August 23, 2009

The War in Afghanistan ... and Haggling

Robert Kagan dismisses this "war of necessity"/"war of choice" nonsense and then nails it:

But there is a deeper reason, as well, for Obama to claim necessity in Afghanistan. It is part of what increasingly seems to be a striving for moral purity in international affairs by this administration. Obama and his top advisers apologize for America's past sins, implicitly suggesting they will commit no new ones. And that goes for fighting wars. No one can blame you for fighting a war if it is a war of necessity, or so they may believe. All the inevitable ancillary casualties of war -- from civilian deaths to the occasional misbehavior of the troops to the errors of commanders -- are more easily forgiven if one has no choice. The claim of necessity wipes away the moral ambiguities inherent in the exercise of power. And it prevents scrutiny of one's own motives, which in nations, as in individuals, are rarely pure.

 

This hoped-for escape from moral burdens is, however, an illusion. Just because America declares something necessary doesn't mean that the rest of the world, and especially its victims, will believe it is just. The claim of necessity will not absolve the United States, and Obama, from responsibility for its actions.

 

As Reinhold Niebuhr pointed out long ago, Americans find it hard to acknowledge this moral ambiguity of power. They are reluctant to face the fact that it is only through the morally ambiguous exercise of their power that any good can be accomplished. Obama is right to be prosecuting the war in Afghanistan, and he should do so even more vigorously. But he will not avoid the moral and practical burdens of fighting this war by claiming he has no choice. An action can be right or just without being necessary. Like great presidents in the past, Barack Obama will have to explain why his choice, while difficult and fraught with complexity, is right and better than the alternatives.

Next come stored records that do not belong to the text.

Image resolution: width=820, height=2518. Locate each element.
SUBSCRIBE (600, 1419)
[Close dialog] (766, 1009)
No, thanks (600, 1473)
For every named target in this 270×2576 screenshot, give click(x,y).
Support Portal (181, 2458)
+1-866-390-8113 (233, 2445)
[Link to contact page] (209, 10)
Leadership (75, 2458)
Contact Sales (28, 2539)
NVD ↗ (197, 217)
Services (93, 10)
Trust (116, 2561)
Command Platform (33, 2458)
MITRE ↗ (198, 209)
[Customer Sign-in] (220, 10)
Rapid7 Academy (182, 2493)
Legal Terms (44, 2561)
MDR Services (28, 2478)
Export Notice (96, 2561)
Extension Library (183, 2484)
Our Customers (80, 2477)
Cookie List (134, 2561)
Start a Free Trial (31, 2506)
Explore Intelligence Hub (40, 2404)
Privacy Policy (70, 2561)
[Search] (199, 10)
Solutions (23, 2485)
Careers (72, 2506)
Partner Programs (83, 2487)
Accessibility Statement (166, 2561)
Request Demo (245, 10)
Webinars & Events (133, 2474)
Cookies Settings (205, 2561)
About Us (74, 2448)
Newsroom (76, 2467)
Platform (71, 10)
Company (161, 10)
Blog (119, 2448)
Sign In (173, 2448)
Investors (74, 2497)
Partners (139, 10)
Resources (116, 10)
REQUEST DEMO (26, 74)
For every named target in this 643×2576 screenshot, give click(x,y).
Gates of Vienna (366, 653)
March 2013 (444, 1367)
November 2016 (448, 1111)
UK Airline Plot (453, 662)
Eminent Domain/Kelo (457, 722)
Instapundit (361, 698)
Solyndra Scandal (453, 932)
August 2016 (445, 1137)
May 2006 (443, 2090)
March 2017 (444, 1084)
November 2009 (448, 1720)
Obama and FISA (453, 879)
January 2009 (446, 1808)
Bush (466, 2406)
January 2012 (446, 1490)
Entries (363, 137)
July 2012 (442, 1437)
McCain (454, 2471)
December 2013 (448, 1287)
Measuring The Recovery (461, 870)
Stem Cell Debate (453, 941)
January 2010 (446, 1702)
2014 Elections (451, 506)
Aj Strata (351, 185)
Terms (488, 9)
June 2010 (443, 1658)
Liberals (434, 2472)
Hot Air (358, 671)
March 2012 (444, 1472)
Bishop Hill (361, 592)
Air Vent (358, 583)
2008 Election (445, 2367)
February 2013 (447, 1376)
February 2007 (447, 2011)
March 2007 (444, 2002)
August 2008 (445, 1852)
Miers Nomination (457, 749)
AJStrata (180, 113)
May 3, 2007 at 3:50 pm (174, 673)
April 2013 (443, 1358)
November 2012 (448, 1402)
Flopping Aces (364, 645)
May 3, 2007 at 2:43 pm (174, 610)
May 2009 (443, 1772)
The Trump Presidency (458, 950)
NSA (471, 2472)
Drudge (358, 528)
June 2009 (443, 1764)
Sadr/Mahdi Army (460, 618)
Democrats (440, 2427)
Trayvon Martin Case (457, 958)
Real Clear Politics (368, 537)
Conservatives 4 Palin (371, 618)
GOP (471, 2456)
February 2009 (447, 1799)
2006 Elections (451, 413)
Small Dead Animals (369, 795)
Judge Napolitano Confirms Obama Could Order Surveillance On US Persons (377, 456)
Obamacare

Even if you do not like Kagan -- as I recall, ahem, he used to support another administration that explained its foreign policy in black-and-white moral choices -- you should read this very good column. Last week, I flew to Boston to give a talk on Afghanistan to a collection of senior-level government officials from the United States and abroad as part of the Kennedy School's Executive Education Program. All credit goes to the excellent audience -- which happily agreed to listen to a talk on strategy and operations from a 31-year old and peppered me with some great, thought-provoking questions. But without a doubt the most persistent questions I received were along the lines of "What are we doing in Afghanistan and why are we there in the first place?"

The fact that these are the questions that I am now receiving from career public servants in our nation's departments and agencies should be a huge warning bell for the administration. And it means that Kagan is exactly right -- this is now Obama's war, and he and Stan McChrystal need to explain to the American people in non-IR-speak why we are in Afghanistan and what we are doing there. (Hint: if you cannot explain your policy to folks in the 3rd Congressional District of Tennessee in a way they can understand it, you might need to change your policy.) As one career public servant explained to me afterwards, "It's not like we do not support the war in Afghanistan -- it's just that no one has explained what we're doing there."

Over to you, Mr. President, though Gen. McChrystal and the rest of your commanders should be able to help you here. I know some people fret about generals "selling" the war to the American people -- and there was certainly some of that going on in 2007 -- but I thought Gen. Petraeus's efforts to explain our strategy and operations before the U.S. Senate were helpful and not a threat to civil-military relations. So the president should ask Gen. McChrystal to do the same when he visits Washington this fall. But again, the primary burden on all this falls to POTUS.

Elsewhere in today's Post, Ignatius and Diehl wring their hands over the Middle East and lament the capacity of the Israelis and Palestinians to get the Americans focusing on the trees at the expense of the forest. "As so often happens in Middle East negotiations," Diehl writes, "what were intended as simple first steps have become an end in themselves, subject to months of posturing, hair-splitting and horse-trading."

As Monty Python understood, though, this is just the way it is.